Nearly half of the archdiocese’s 153 active priests will reach the retirement age of 70 within the next 15 years, and 17 are already eligible to retire, church officials said. If the trend continues, there may be fewer than 100 priests by 2025.

Carrion’s congregation has already experienced the problem to a greater degree than many other churches. He is the pastor and lone priest serving the Catholic Community of South Baltimore, a grouping of three parishes — St. Mary’s, Holy Cross and Good Counsel — with about 1,200 members in all. The churches became one community two years ago in response to the scarcity of priests and their own declining congregations.

While the number of American Catholics has remained fairly constant at about 22 percent of the population, the number of priests continues to decline, according to the Center for Applied Research in the Apostolate at Georgetown University.

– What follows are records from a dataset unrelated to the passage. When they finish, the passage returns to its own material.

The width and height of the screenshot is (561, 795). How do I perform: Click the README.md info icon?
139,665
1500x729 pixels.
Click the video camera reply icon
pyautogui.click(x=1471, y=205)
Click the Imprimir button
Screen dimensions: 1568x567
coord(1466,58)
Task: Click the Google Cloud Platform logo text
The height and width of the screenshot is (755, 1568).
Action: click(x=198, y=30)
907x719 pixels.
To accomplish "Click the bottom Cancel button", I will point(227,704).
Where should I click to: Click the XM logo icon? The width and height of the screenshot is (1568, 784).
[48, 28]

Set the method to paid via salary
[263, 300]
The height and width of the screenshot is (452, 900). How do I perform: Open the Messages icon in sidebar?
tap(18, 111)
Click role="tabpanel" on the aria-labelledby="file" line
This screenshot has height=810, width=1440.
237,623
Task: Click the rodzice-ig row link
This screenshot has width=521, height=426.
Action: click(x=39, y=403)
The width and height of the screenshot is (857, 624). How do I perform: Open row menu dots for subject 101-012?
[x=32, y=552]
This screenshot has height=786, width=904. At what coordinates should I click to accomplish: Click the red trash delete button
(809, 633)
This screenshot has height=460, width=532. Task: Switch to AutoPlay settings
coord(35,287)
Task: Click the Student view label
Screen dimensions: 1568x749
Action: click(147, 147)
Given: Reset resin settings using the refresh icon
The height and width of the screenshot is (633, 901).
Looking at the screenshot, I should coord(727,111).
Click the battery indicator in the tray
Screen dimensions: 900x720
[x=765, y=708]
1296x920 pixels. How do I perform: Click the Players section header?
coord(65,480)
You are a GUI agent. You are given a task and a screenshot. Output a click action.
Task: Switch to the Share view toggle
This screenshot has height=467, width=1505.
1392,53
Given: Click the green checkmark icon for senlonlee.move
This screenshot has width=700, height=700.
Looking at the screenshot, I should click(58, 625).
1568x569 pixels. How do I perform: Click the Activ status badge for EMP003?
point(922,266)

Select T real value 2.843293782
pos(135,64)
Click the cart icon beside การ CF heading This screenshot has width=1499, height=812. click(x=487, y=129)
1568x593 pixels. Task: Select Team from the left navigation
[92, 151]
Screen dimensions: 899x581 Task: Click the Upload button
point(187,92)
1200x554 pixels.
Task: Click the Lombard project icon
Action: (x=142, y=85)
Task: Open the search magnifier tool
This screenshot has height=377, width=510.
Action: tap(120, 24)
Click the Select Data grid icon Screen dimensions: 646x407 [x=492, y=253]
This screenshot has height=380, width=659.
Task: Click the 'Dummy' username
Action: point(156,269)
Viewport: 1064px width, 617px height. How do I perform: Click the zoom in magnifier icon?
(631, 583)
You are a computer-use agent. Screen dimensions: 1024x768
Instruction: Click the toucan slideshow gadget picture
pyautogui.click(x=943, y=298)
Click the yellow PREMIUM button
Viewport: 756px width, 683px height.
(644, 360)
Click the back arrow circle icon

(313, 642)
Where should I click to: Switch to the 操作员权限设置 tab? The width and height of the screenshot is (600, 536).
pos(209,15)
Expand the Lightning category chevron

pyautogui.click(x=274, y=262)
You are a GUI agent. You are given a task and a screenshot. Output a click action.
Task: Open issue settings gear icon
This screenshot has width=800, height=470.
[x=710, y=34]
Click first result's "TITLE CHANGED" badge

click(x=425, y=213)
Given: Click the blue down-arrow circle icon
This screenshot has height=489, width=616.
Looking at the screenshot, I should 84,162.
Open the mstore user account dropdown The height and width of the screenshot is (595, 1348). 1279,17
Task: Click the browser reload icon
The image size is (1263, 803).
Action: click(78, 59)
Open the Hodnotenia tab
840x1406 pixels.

“When the number of priests comes close to the number of parishes, the problem is approaching critical,” said Mark Gray, senior research associate. “Unless there is a significant increase in ordinations, the shortage will only get worse.”

Read more.



Advertisement
Comments read comments(19)
post a comment
Paul

posted October 26, 2010 at 7:51 am


The pastor could not find another priest to fill in for him while he left his South Baltimore congregation to take a brief vacation.
Gasp! Clergy take time off for personal and “mental health” reasons? Inconceivable!



report abuse
 

Sensus Fidei

posted October 26, 2010 at 8:05 am


No punch or judy and now this? It’s truly a sin what the Church does and inflicts upon its faithful servants. Another telling example of “justice” in this company that preaches it elsewhere.



report abuse
 

dymphna

posted October 26, 2010 at 9:07 am


I met Father a few years ago. His schedule is incredible. He has three parishes. After Mass at the first one he walks very quickly to get to his next parish. To save time his vestments weren’t in the sacristy but in the back of the church. He has barely enough time to take a breath. Later he hot foots it to his next parish.



report abuse
 

Rudy

posted October 26, 2010 at 9:47 am


“While the number of American Catholics has remained fairly constant at about 22 percent”. The reason it has stayed at 22% is the influx of Hispanic Catholics that replace the hemorrhaging of white Catholics who have left the Church.
The crisis of vocations in the U.S. is undeniable, but why? Countries like the Philippines or Nigeria produce an abundance of priests.



report abuse
 

Gerard Nadal

posted October 26, 2010 at 10:08 am


Rudy, there is no vocation crisis, as some independent entity. We have a crisis of faith among the laity. Good. solid marriages lived as both sacrament and vocation produce an abundance of children and an abundance of vocations to marriage, priesthood, deaconate and religious life.
At Mass we always hear in the prayer of the faithful the prayer for an increase in vocations to the priesthood and religious life (never a mention of the deaconate). We never hear the prayer for an increase in the number of couples willing to live their marriages as sacraments and vocations. Why?
Our prayers reflect our priorities.



report abuse
 

Sensus Fidei

posted October 26, 2010 at 10:17 am


Isn’t that the truth, Gerald… pro-life of unborn, pro-life of unborn is our prayer. Apparently everything else flows from this paramount issue and all problems will be fixed once pro-life of the unborn is.



report abuse
 

Guillermo

posted October 26, 2010 at 10:22 am


Perhaps a pass for permanent Deacons to become Priests may help.



report abuse
 

RomCath

posted October 26, 2010 at 10:26 am


“Apparently everything else flows from this paramount issue and all problems will be fixed once pro-life of the unborn is.”
Finally a sensible statement. If the pews are emptying and there are few vocations could it be because thousands have been aborted and married couples are just having fewer children?



report abuse
 

Your Name

posted October 26, 2010 at 10:32 am


That’s right, pro-life for unborn, pro-life for unborn will save and redeem our Church! Keep the faith, RomCath!



report abuse
 

Mike R

posted October 26, 2010 at 10:37 am


“Finally a sensible statement. If the pews are emptying and there are few vocations could it be because thousands have been aborted and married couples are just having fewer children?”
does anyone have credible statistics that would point to smaller Catholic families due in part to Catholic women having abortions?
[Mike...on a hunch, I'd say the issue in Catholic families is less about abortion and more about contraception. The days of Catholics having five or six kids are long gone. Along with that has come less fidelity to Catholic teaching in other areas, and a more lax attitude toward the faith -- which doesn't really instill in kids a curiosity about vocations. It's a vicious circle.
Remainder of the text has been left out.